Dataset items
:::::

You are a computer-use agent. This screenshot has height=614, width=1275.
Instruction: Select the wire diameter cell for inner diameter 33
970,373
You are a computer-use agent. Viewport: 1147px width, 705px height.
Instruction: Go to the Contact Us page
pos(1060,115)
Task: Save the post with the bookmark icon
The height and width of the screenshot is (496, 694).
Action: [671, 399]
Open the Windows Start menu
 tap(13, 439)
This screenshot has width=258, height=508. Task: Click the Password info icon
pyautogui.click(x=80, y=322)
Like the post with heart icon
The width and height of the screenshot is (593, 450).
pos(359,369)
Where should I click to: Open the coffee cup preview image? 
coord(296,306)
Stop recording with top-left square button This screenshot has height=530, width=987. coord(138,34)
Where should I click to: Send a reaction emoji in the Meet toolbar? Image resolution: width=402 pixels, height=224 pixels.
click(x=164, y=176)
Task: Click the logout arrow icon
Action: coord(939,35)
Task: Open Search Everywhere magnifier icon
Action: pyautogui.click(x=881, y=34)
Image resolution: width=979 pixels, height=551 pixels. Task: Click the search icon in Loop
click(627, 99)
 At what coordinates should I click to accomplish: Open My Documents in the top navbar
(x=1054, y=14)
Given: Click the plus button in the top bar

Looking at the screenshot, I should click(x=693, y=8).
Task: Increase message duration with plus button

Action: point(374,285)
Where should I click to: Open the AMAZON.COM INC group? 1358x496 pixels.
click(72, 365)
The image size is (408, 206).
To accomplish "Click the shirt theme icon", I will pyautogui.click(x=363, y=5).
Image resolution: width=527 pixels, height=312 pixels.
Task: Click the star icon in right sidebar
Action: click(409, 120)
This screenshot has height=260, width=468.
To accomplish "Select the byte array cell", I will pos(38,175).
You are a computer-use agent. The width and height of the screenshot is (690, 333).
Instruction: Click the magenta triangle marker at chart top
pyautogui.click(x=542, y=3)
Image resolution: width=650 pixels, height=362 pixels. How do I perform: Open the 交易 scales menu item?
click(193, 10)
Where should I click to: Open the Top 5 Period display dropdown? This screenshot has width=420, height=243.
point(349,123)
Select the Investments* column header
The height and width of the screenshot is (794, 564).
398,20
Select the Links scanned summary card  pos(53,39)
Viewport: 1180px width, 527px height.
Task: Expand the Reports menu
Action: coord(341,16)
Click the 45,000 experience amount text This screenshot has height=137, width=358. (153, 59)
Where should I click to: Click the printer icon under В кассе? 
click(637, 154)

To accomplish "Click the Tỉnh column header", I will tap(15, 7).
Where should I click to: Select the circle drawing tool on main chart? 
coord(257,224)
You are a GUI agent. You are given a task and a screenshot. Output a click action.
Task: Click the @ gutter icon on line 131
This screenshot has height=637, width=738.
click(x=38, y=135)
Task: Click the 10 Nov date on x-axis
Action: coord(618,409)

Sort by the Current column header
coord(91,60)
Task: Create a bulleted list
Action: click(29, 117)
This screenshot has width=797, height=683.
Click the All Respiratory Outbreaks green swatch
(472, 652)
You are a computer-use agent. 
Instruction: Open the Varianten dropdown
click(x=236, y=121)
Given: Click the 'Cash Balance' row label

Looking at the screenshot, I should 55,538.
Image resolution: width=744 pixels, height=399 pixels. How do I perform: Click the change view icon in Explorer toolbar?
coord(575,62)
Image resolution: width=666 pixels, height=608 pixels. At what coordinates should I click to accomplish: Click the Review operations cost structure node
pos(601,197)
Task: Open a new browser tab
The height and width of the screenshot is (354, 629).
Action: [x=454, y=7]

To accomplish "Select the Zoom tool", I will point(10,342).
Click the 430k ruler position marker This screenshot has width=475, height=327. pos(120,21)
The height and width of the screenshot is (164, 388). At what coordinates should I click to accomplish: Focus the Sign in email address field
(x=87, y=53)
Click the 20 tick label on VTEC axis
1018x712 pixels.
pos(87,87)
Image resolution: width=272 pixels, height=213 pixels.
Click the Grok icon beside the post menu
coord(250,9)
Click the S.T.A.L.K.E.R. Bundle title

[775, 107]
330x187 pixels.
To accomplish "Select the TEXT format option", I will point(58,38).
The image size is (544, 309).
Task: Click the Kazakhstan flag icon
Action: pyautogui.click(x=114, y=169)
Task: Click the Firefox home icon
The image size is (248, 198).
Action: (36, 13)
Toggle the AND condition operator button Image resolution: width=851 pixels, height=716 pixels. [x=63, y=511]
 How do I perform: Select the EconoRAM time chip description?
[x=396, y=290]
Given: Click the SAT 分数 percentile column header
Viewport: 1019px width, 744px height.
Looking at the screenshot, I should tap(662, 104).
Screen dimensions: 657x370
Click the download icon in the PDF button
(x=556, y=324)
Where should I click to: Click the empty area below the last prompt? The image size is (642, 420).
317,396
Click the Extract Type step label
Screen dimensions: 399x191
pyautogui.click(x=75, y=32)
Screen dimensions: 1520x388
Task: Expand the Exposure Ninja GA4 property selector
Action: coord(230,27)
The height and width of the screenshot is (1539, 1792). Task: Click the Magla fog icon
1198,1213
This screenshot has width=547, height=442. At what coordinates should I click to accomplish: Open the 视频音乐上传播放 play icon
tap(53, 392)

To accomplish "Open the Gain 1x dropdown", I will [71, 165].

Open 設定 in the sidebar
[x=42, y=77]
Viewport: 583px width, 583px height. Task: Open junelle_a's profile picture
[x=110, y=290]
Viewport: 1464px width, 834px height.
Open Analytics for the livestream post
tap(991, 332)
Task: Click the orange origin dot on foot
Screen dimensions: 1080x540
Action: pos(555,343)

:::::

Work order: Return word for word the line with "How do I perform: Select" and every line after it through the end of the records above.

Solution to the problem:
 How do I perform: Select the EconoRAM time chip description?
[x=396, y=290]
Given: Click the SAT 分数 percentile column header
Viewport: 1019px width, 744px height.
Looking at the screenshot, I should tap(662, 104).
Screen dimensions: 657x370
Click the download icon in the PDF button
(x=556, y=324)
Where should I click to: Click the empty area below the last prompt? The image size is (642, 420).
317,396
Click the Extract Type step label
Screen dimensions: 399x191
pyautogui.click(x=75, y=32)
Screen dimensions: 1520x388
Task: Expand the Exposure Ninja GA4 property selector
Action: coord(230,27)
The height and width of the screenshot is (1539, 1792). Task: Click the Magla fog icon
1198,1213
This screenshot has width=547, height=442. At what coordinates should I click to accomplish: Open the 视频音乐上传播放 play icon
tap(53, 392)

To accomplish "Open the Gain 1x dropdown", I will [71, 165].

Open 設定 in the sidebar
[x=42, y=77]
Viewport: 583px width, 583px height. Task: Open junelle_a's profile picture
[x=110, y=290]
Viewport: 1464px width, 834px height.
Open Analytics for the livestream post
tap(991, 332)
Task: Click the orange origin dot on foot
Screen dimensions: 1080x540
Action: pos(555,343)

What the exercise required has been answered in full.